[Text and item location rows]
--*--

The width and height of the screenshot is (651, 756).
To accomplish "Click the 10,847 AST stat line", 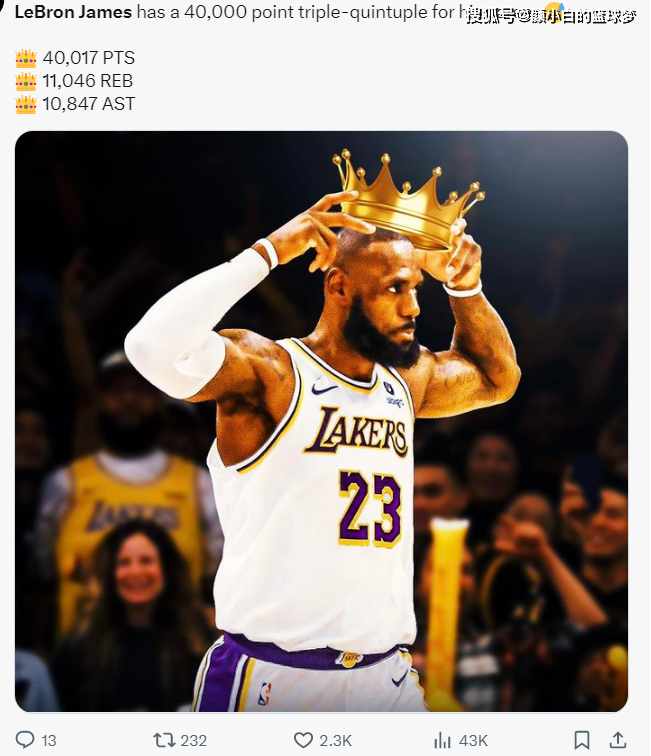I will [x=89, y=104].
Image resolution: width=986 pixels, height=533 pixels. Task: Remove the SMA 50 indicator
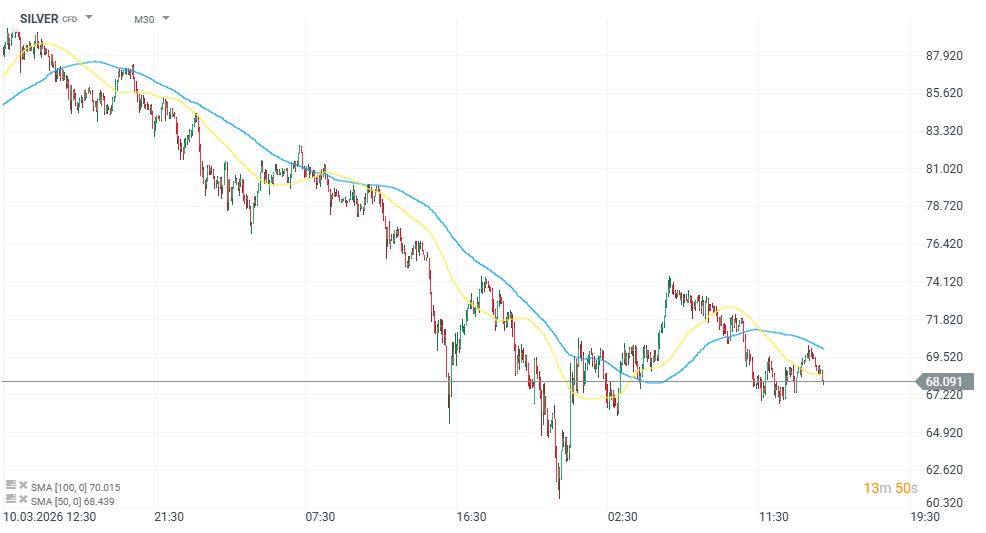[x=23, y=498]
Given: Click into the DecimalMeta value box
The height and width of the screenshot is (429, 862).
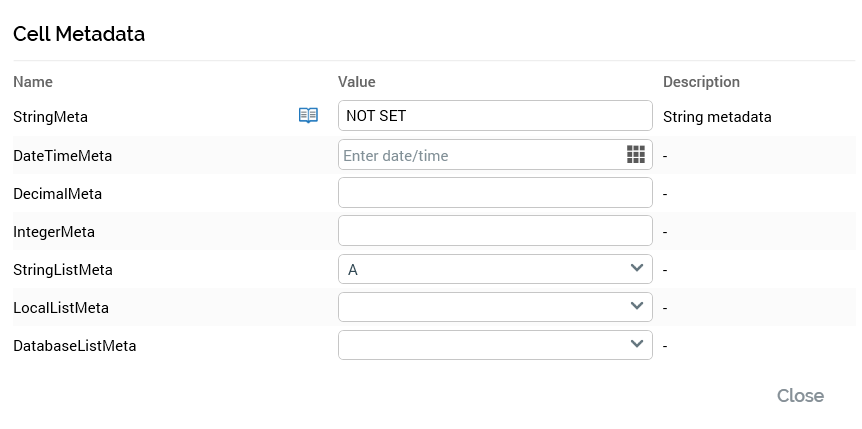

--*--

The task: Rescale the lines from the one containing "Image resolution: width=986" through the end of the rows, inclusive, and write only those lines out again, requests included. Multiply every coordinate in the answers by 1.2, round to whole numbers with halves going up, and omit the pictures.

Written solution:
Image resolution: width=986 pixels, height=533 pixels. Task: Remove the SMA 50 indicator
[x=28, y=598]
Given: Click into the DecimalMeta value box
The height and width of the screenshot is (429, 862).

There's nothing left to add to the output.